Work task: In full and without alteration, print the records below, minus any images.

(Stored data entries)
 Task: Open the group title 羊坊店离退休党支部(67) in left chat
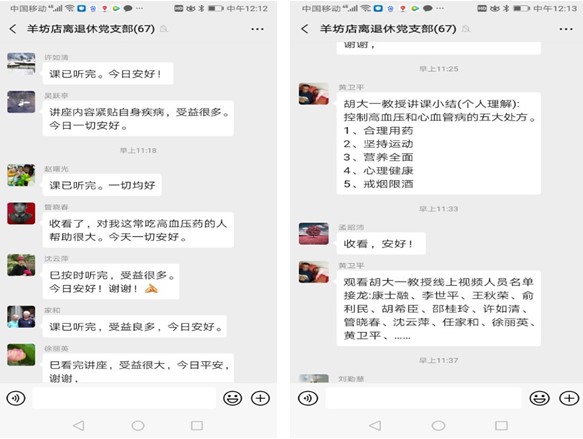pos(91,29)
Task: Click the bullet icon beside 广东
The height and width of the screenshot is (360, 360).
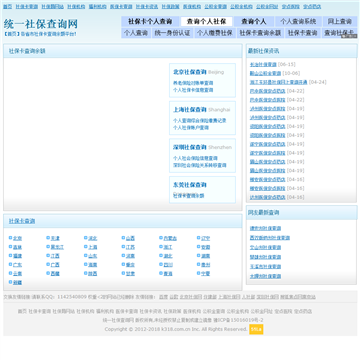Action: point(10,265)
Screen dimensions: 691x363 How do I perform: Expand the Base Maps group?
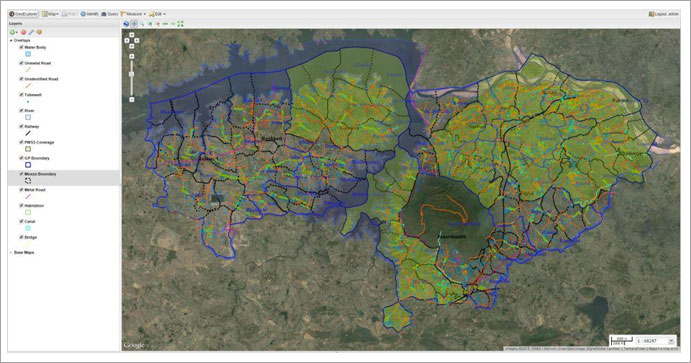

Output for this exercise:
 Task: Open the group title 羊坊店离退休党支部(67) in left chat
pos(91,29)
Task: Click the bullet icon beside 广东
The height and width of the screenshot is (360, 360).
Action: point(10,265)
Screen dimensions: 691x363 How do I perform: Expand the Base Maps group?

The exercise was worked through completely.